_Quoted passage_.

#####

It was around that time that UW offensive coordinator Jonathan Smith said his favorite player to call plays for was McClatcher, because of the receiver’s versatility and explosiveness.
But a knee injury in October kept McClatcher out against Oregon. For the next two weeks after that, it clear he still wasn’t 100-percent healthy.
Finally, in Saturday’s 44-18 rout of Arizona State, McClatcher appeared to have regained his old form. He scored UW’s first touchdown early in the second quarter after catching a short pass from Browning and turning it into a 75-yard touchdown.
It was his first score in more than two months, and the Huskies’ longest play from scrimmage this season.
“I’m good right now,” McClatcher said after the game, when asked about his knee. “Can’t give you a percentage, but I’m good. I’m feeling confident making cuts and everything. I’m feeling pretty good.”
No, McClatcher doesn’t rank among the 10 most productive wide receivers in the Pac-12 in total receiving yards. But he does lead the conference in yards per catch — an average of 22.2 yards on his 22 catches — and he is an X-factor in Friday’s Apple Cup.
Still stunned about Gardenhire
A day later, Washington co-defensive coordinator Jimmy Lake said Tuesday he was “still stunned” that cornerback Darren Gardenhire quit the team a day earlier.

#####

_Supplied data_.

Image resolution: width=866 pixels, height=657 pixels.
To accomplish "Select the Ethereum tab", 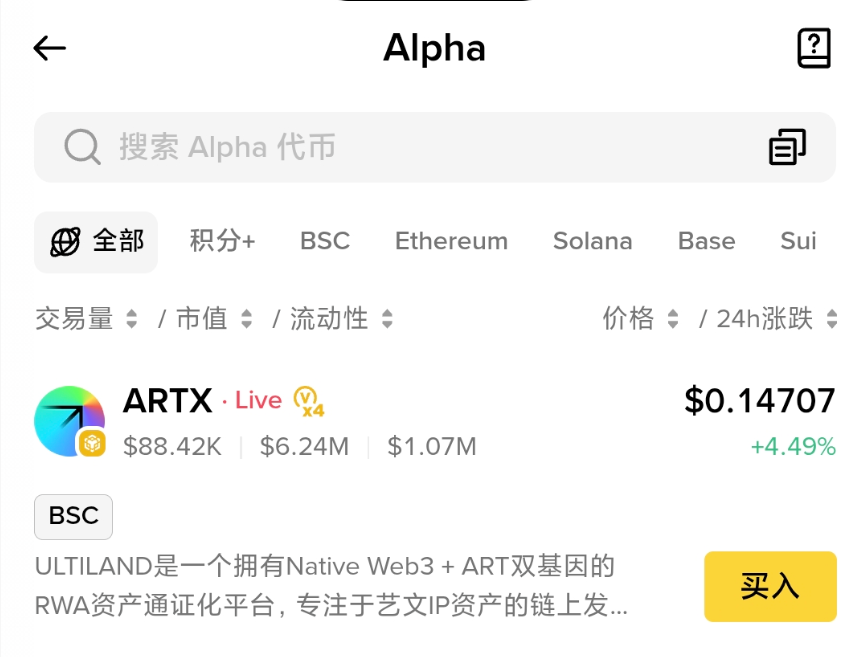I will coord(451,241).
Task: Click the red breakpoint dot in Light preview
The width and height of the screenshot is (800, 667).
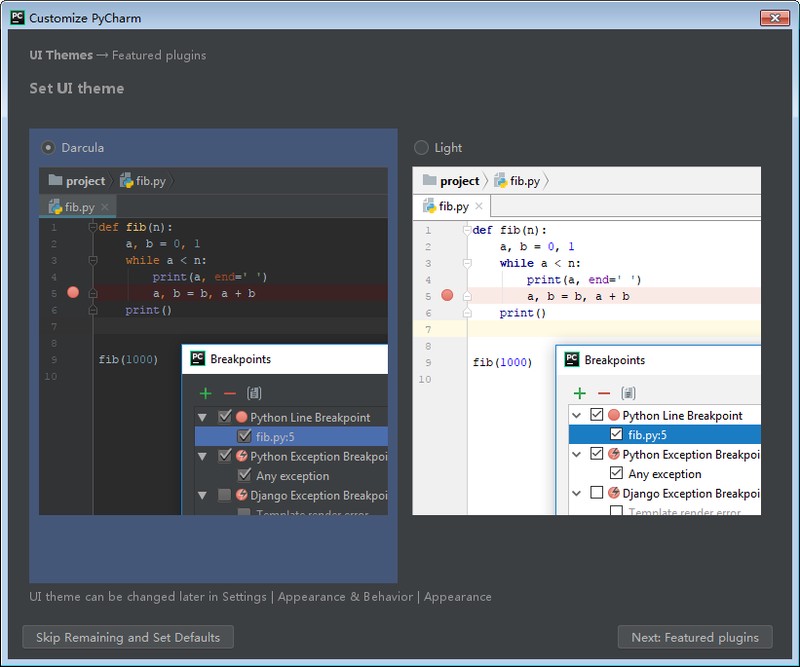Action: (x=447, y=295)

#####

_Your task_. Pick up the Washington Huskies football article where it stops and keep writing it. The entries come from a separate source.

_Reply to the exercise_.
“No question,” Lake said. “It was obviously just a difference of philosophy. Definitely surprised and still stunned and I love him. I’ll always love him. I recruited him. Spent a lot of time with him. I wish him the best.”
Gardenhire posted a message on social media Monday morning saying made “a real tough decision” to transfer to another school.
Sources told The Times on Monday that Gardenhire quit the team because he refused to take a team-sanctioned drug test. Gardenhire had been given a month’s notice about the test, a source said.
A friendly wager
The UW and WSU presidents have renewed a friendly wager over the outcome of the Apple Cup.
If the Huskies win, UW’s Ana Mari Cauce will receiver from WSU’s Kirk Schulz a shipment of Cougar Gold cheese. If the Cougars win, Schulz will receive Puget Sound salmon from Cauce.
Most humbling? The president of the losing side agreed to wear the opposing school colors and post a selfie in said colors on social media.